The function common.plot_hist(variable, data_frame_1, data_frame_2) plots the given variable of the two datasets.
The variable must be a dictionary containing atleast the variable to plot. Additionally one can also specify the binning (list or numpy array) and the xlabel. The created histogram is automatically saved in the plots directory<br>

<font color='blue'>
Task:

Which variable is the most discriminant? Which variables seem not discriminant at all? 
</font>

An example for the transverse momnetum of the leading lepton is given below:

In [None]:
# leading lepton pt
var_lep1_pt = {'variable': 'lep1_pt',
               'binning': np.linspace(0, 300, 50),
               'xlabel': '$p_T$ (lep 1) [GeV]'}

common.plot_hist(var_lep1_pt, data_frames)
common.plot_normed_signal_vs_background(var_lep1_pt, data_frame_signal, data_frame_background)
plt.show()

<font color='blue'>
Task:

What is the purity in signal events for the given data?
</font>

As one could already see, the number of simulated raw events is significantly higher than the weighted number of expected events. The contribution of a simulated event to the final prediction is thus given by the respective event weight.

<font color='blue'>
Task:

How many raw events are included in each process simulation and what the corresponding total prediction? What the is minimal, median, maximal event weight of each process?
</font><br>

In [None]:
for sample in sample_list_signal + sample_list_background:
    print(f'{sample}:')
    n_events = 
    n_events_raw = 
    min_weight = 
    med_weight = 
    max_weight = 
    print(f'  Raw events:      {n_events_raw}')
    print(f'  Prediction:      {round(n_events, 2)}')
    print(f'  Minimal weight:  {min_weight}')
    print(f'  Median weight:   {med_weight}')
    print(f'  Maximal weight:  {max_weight}')
    print()

The different processes were simulated with different accuracy. To model 267 $llll$ events more than half a million raw events are used but 96 Z$\rightarrow ll$ is modelled by only 500 events.

Furthermore, it seems that the event weights even go into the negative range. Negative weighted events are produced to compensate overshooting predictions in certain kinematic areas.

## Choice of the Training Setup

In this part of the notebook we will create and train some simple neural networks. The goal is to find the right setup for training, as this is a basic requirement for successful training.

### How to Create and Train a Neural Network

Lets start with a very simple training on the transverse momentum of the leptons. To speed up the training not all processes are considered for the training.

In [None]:
# The training input variables
training_variables = ['lep1_pt', 'lep2_pt', 'lep3_pt', 'lep4_pt']
# Use only a subset of the full data
sample_subset_signal = ['ggH125_ZZ4lep']
sample_subset_background = ['llll', 'Zee', 'Zmumu']

Extract the training variables, the event weights, and the classification of the events. The classification is 0 for background processes and 1 for Higgs events.

:: Data lines ::
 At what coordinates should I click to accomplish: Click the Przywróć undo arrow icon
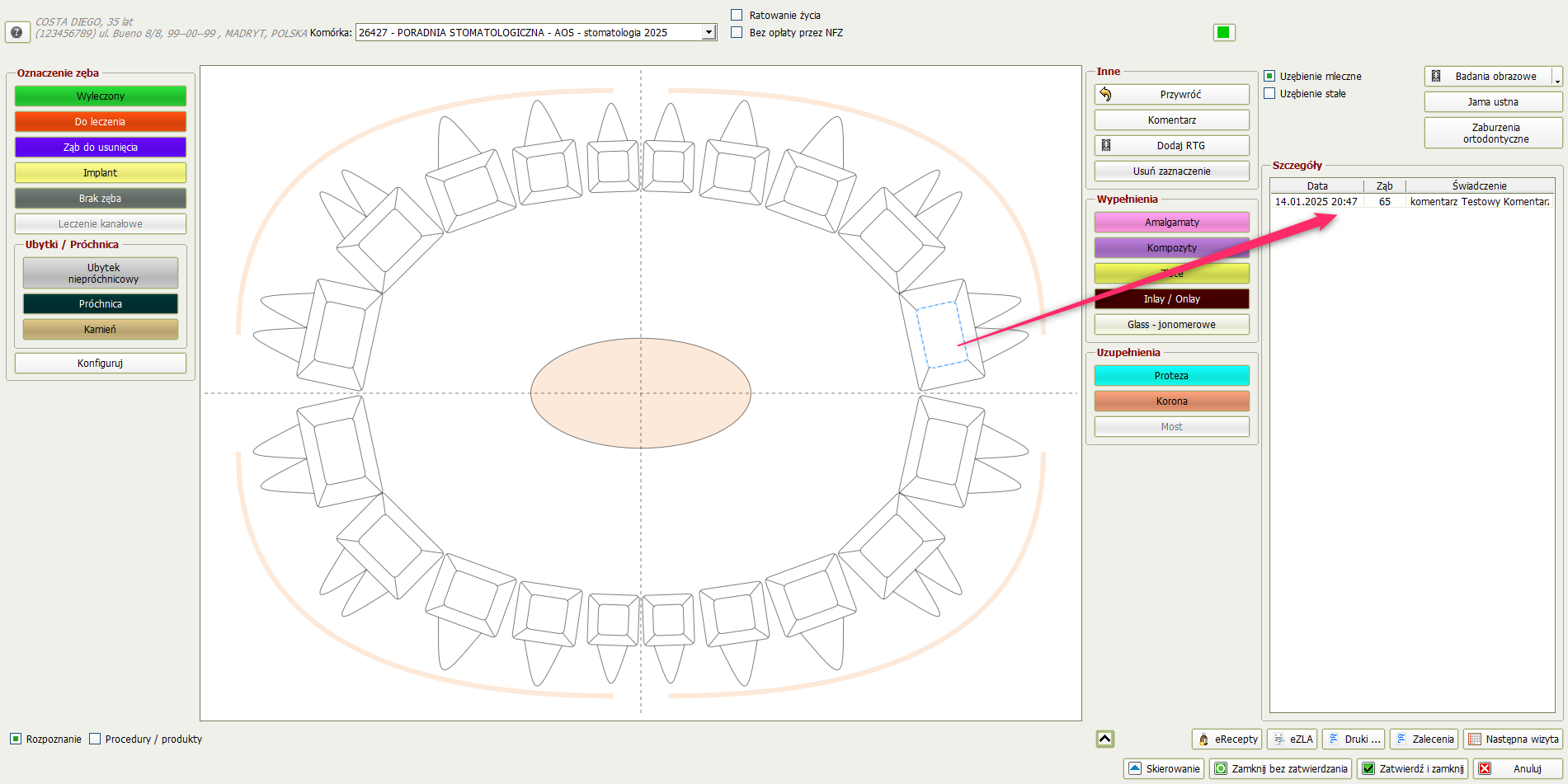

:: The request ::
Resume the notebook text on separating Higgs signal events from background, starting right after its final sentence.

:: Task output ::
To further speed up the setup test only use 40% of the available data.

In [None]:
values, weights, classification = common.get_dnn_input(data_frames, training_variables, sample_subset_signal, sample_subset_background, 0.4)

In [None]:
# Show values of 5 random events
random_idx = [1841, 11852, 63217, 78357, 131697]
# Training variables
print('Training values:')
print(values[random_idx])
# Event weights
print('Event weights:')
print(weights[random_idx])
# Classification
print('Classification:')
print(classification[random_idx])

Tensorflow is used to create and train neural networks. For this purpose, the required module is imported and the existing training values and classifications are transformed into a Tensorflow dataset.

In [None]:
# Import the tensorflow module to create a DNN
import tensorflow as tf
from tensorflow.data import Dataset

In [None]:
# Convert the data to tensorflow datasets
train_data = Dataset.from_tensor_slices((values, classification))
train_data = train_data.shuffle(len(values), seed=random_state)
# Set the batch size
train_data = train_data.batch(128)

So lets create a neural network consisting of several layers.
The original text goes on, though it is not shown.